What the task requires → Make an exact copy of every entry.

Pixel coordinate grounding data
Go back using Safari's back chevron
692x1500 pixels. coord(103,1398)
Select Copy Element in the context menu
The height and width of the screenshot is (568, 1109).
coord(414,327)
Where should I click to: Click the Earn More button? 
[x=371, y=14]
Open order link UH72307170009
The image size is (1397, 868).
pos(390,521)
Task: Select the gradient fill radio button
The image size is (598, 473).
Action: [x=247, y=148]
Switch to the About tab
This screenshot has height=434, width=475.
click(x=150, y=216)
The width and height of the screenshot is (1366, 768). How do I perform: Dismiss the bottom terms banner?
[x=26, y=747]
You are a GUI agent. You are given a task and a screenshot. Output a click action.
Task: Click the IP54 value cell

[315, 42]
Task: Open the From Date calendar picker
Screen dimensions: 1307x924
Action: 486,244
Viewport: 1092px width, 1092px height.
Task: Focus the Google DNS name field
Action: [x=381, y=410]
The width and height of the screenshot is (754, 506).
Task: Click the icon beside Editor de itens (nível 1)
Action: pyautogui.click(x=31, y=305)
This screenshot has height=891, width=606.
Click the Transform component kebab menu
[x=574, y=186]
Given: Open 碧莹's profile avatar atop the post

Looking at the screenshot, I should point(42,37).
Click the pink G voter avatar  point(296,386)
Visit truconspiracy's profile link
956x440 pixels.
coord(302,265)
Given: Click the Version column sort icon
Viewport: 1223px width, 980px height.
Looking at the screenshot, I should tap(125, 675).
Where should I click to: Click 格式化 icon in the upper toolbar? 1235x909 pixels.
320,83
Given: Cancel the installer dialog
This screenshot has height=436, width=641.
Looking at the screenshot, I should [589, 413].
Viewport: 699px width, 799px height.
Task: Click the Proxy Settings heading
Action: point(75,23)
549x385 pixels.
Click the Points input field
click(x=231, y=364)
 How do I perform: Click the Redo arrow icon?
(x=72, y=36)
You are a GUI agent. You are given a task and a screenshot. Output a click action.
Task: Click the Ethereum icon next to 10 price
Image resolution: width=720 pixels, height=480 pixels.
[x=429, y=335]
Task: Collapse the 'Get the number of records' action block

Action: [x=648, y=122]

Answer box →
Go back using Safari's back chevron
692x1500 pixels. coord(103,1398)
Select Copy Element in the context menu
The height and width of the screenshot is (568, 1109).
coord(414,327)
Where should I click to: Click the Earn More button? 
[x=371, y=14]
Open order link UH72307170009
The image size is (1397, 868).
pos(390,521)
Task: Select the gradient fill radio button
The image size is (598, 473).
Action: [x=247, y=148]
Switch to the About tab
This screenshot has height=434, width=475.
click(x=150, y=216)
The width and height of the screenshot is (1366, 768). How do I perform: Dismiss the bottom terms banner?
[x=26, y=747]
You are a GUI agent. You are given a task and a screenshot. Output a click action.
Task: Click the IP54 value cell

[315, 42]
Task: Open the From Date calendar picker
Screen dimensions: 1307x924
Action: 486,244
Viewport: 1092px width, 1092px height.
Task: Focus the Google DNS name field
Action: [x=381, y=410]
The width and height of the screenshot is (754, 506).
Task: Click the icon beside Editor de itens (nível 1)
Action: pyautogui.click(x=31, y=305)
This screenshot has height=891, width=606.
Click the Transform component kebab menu
[x=574, y=186]
Given: Open 碧莹's profile avatar atop the post

Looking at the screenshot, I should point(42,37).
Click the pink G voter avatar  point(296,386)
Visit truconspiracy's profile link
956x440 pixels.
coord(302,265)
Given: Click the Version column sort icon
Viewport: 1223px width, 980px height.
Looking at the screenshot, I should tap(125, 675).
Where should I click to: Click 格式化 icon in the upper toolbar? 1235x909 pixels.
320,83
Given: Cancel the installer dialog
This screenshot has height=436, width=641.
Looking at the screenshot, I should [589, 413].
Viewport: 699px width, 799px height.
Task: Click the Proxy Settings heading
Action: point(75,23)
549x385 pixels.
Click the Points input field
click(x=231, y=364)
 How do I perform: Click the Redo arrow icon?
(x=72, y=36)
You are a GUI agent. You are given a task and a screenshot. Output a click action.
Task: Click the Ethereum icon next to 10 price
Image resolution: width=720 pixels, height=480 pixels.
[x=429, y=335]
Task: Collapse the 'Get the number of records' action block

Action: [x=648, y=122]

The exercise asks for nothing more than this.